The investigator draws up an indictment.

Indictment

(Article 225 of the Code of Criminal Procedure) - a document drawn up by the investigator based on the results of the inquiry, when a preliminary investigation is not necessary. Its details and contents are in many ways similar to the indictment and are listed in detail in Part 1 of Art. 225 Code of Criminal Procedure. It is approved by the head of the inquiry agency and, together with the materials of the criminal case, is sent to the prosecutor, further playing the role of an analogue of the indictment and defining the scope of the trial.

The indictment must contain the following:

1) the date and place of its preparation;

2) position, surname, initials of the person who compiled it;

3) information about the person brought to criminal liability;

4) the place and time of the commission of the crime, its methods, motives, goals, consequences and other circumstances relevant to the given criminal case;

5) the wording of the charge indicating the paragraph, part, article of the Criminal Code of the Russian Federation;

6) a list of evidence supporting the accusation and a list of evidence referred to by the defense;

7) circumstances mitigating and aggravating punishment;

information about the victim, the nature and extent of the harm caused to him;

9) list of persons subject to summons to court.

The accused and his defense attorney must be familiarized with the indictment and the materials of the criminal case, which is noted in the protocol of familiarization with the materials of the criminal case.

The victim or his representative, at his request, may be provided with the indictment and materials of the criminal case for review in the same manner as for the accused and his defense attorney.

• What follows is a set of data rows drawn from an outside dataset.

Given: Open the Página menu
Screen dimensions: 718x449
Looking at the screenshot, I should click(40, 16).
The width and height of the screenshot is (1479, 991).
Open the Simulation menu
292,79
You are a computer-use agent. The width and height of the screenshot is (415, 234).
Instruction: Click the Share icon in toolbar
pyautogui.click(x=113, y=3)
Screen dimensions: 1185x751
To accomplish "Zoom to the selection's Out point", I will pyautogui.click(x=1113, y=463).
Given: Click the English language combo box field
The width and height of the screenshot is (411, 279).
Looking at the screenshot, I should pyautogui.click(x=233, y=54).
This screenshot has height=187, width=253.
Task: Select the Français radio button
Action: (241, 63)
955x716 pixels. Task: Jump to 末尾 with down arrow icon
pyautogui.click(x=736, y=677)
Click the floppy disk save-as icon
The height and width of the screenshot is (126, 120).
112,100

After the prosecutor receives the materials of the criminal case with the indictment, he has the right to make one of the following decisions in accordance with Art. 226 of the Code of Criminal Procedure: 1) on approval of the indictment and on sending the criminal case to court; 2) on the return of the criminal case for additional inquiry or re-drafting of the indictment if it does not comply with the requirements set out in Art. 225 of the Code of Criminal Procedure with its written instructions. In this case, the prosecutor may extend the period of inquiry, but by no more than 10 days to conduct an additional inquiry and by no more than 3 days to re-draft the indictment;

3) on termination of the criminal case;

4) on sending a criminal case for preliminary investigation.

When approving the indictment, the prosecutor has the right, by his decision, to exclude from it certain counts of the charge or to reclassify the charge to a less serious one.

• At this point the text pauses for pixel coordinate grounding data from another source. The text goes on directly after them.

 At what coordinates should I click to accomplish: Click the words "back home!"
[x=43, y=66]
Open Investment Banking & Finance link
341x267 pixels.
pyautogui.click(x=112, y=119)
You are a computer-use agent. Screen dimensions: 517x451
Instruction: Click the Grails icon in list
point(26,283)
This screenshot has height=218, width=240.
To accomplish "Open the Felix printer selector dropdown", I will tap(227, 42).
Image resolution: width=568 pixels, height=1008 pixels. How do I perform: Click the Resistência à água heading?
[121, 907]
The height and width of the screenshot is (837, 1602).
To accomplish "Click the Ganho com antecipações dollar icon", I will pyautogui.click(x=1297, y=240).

A copy of the indictment with attachments is handed over to the accused, his defense attorney and the victim.

The prosecutorial actions and decisions associated with both an indictment and an indictment are similar. The differences are expressed only in the time frame for consideration of a criminal case by the prosecutor (inquiry materials are considered within 2 days, not 5), and also in the fact that a criminal case received with an indictment by the inquiry body can be sent for a preliminary investigation (clause 4 Part 1 of Article 256 of the Code of Criminal Procedure), as well as in the case of the return of a criminal case for additional inquiry or re-drafting of the indictment, strict deadlines are established - 10 and 3 days, respectively.

Plan

1. Grounds for conducting an inquiry.

2. Procedure for production and terms of inquiry.

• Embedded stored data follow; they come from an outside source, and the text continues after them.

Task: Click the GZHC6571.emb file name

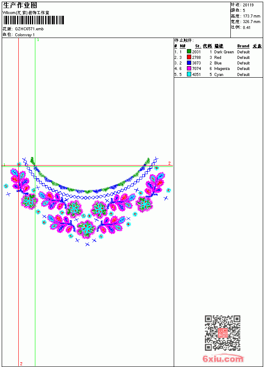Action: tap(29, 29)
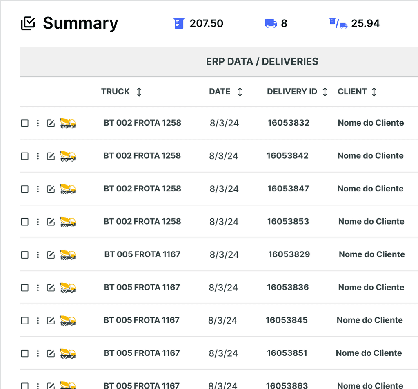Select the checkbox for delivery 16053829
Viewport: 418px width, 389px height.
[24, 254]
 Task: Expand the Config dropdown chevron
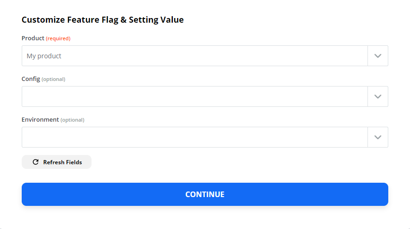[378, 97]
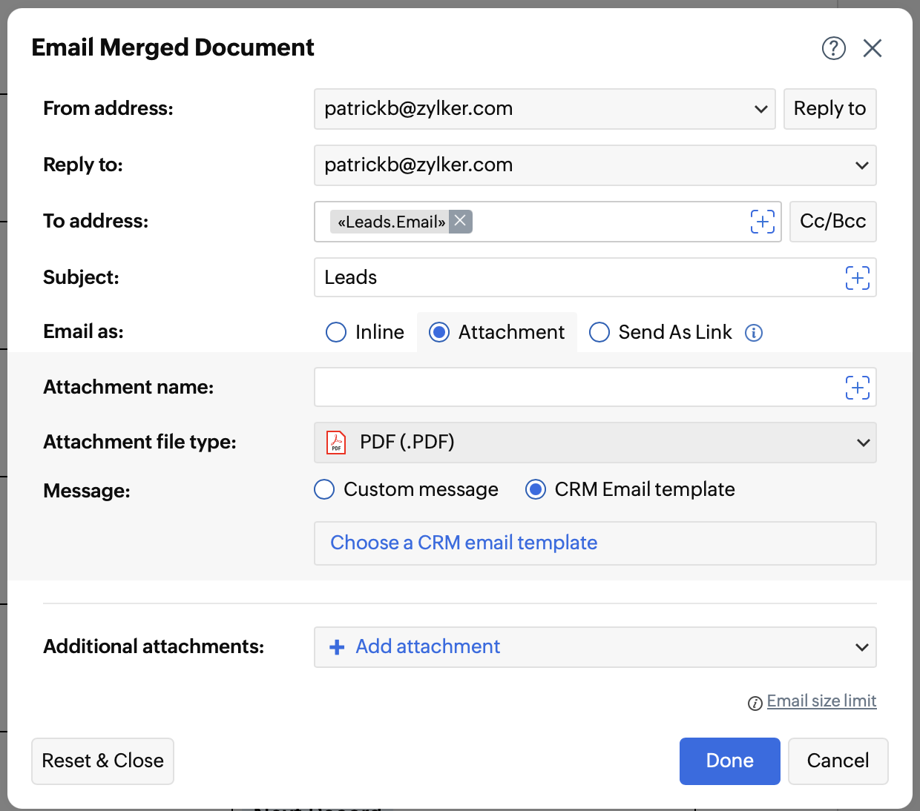Insert merge field in Attachment name
920x811 pixels.
pos(857,388)
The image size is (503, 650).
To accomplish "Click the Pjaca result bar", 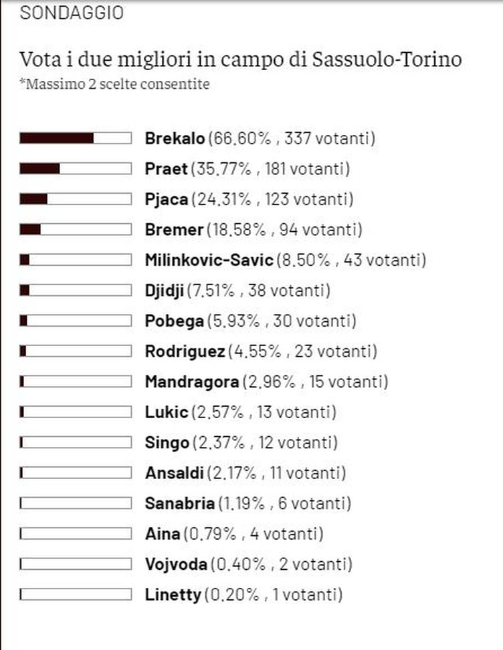I will pyautogui.click(x=76, y=199).
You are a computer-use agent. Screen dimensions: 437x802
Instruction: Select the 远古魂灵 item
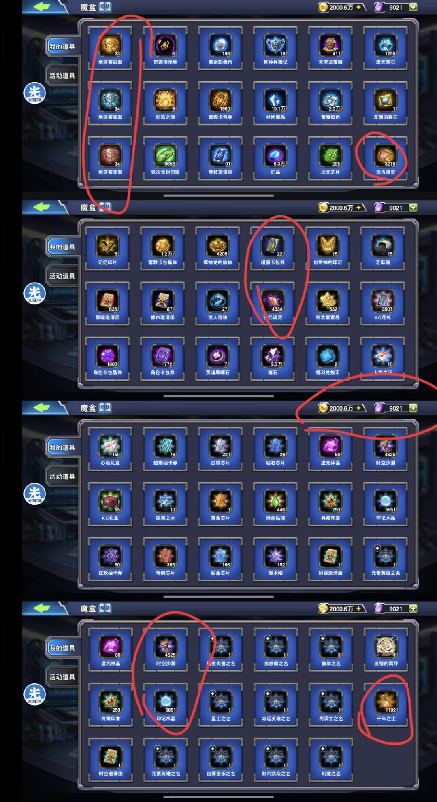[x=385, y=158]
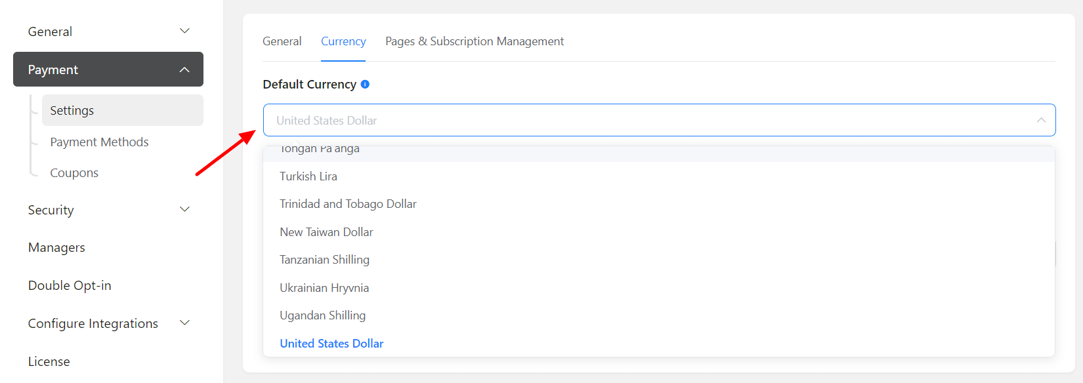
Task: Go to Coupons in sidebar
Action: pos(74,172)
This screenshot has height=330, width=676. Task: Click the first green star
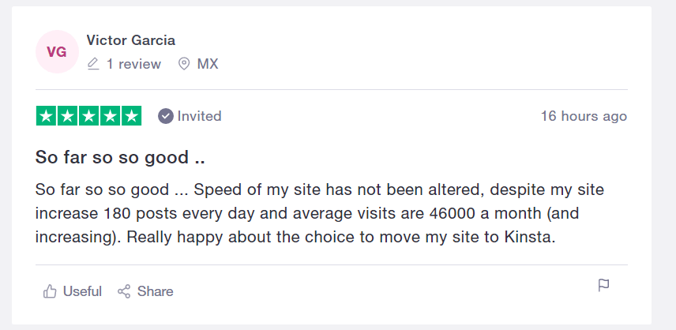(46, 116)
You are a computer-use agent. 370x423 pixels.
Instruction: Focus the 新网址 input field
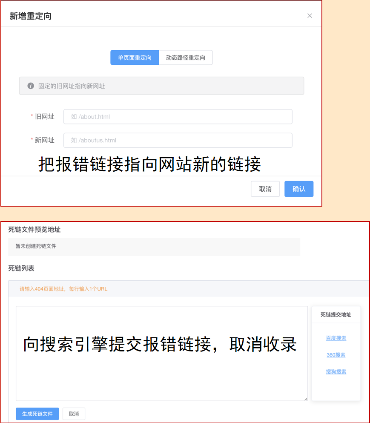click(178, 140)
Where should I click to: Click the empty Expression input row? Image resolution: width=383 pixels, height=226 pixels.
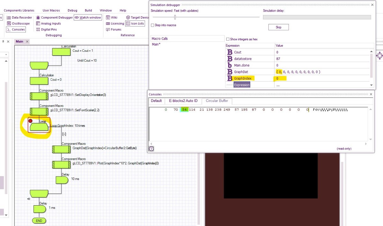coord(242,85)
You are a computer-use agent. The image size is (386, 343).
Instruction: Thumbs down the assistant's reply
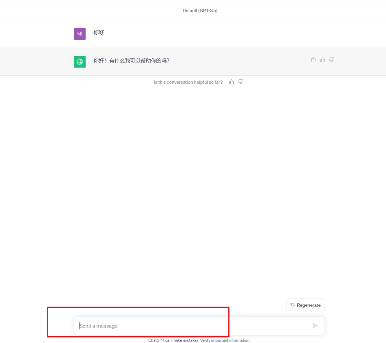pyautogui.click(x=332, y=60)
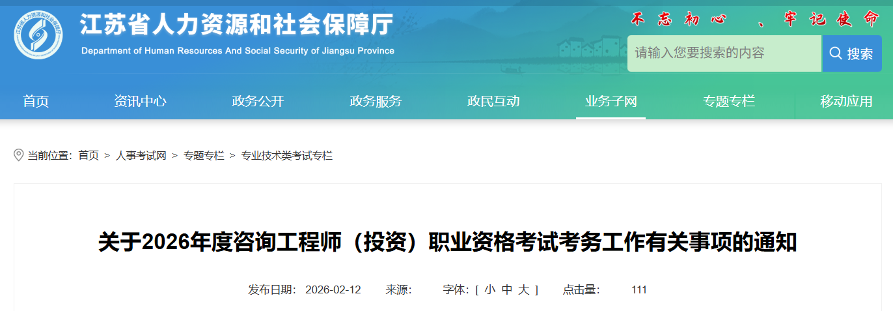Click the magnifier icon in search button
The width and height of the screenshot is (893, 311).
pos(835,53)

3. Features of choosing preventive measures.

4. Indictment. Decisions of the prosecutor during the investigation.

additional literature

1. Gorobets V. Making decisions by a judge on detention: [Text] // Russian justice. – 2002. – No. 6.

2. Mizulina E. The new procedure for arrest and detention complies with the Constitution of the Russian Federation and international legal standards: [Text] // Russian Justice - 2002. - No. 6.

3. Nazarenko V. Preliminary investigation in modern criminal proceedings: [Text] // Legality. – 2002. – No. 8.

4. Sinelshchikov Yu. Powers of the prosecutor in pre-trial proceedings under the new Criminal Procedure Code: [Text] // Legality. – 2002. – No. 3.

Self-test questions

1. How does an inquiry differ from a preliminary investigation?

2. Who serves the indictment and to whom?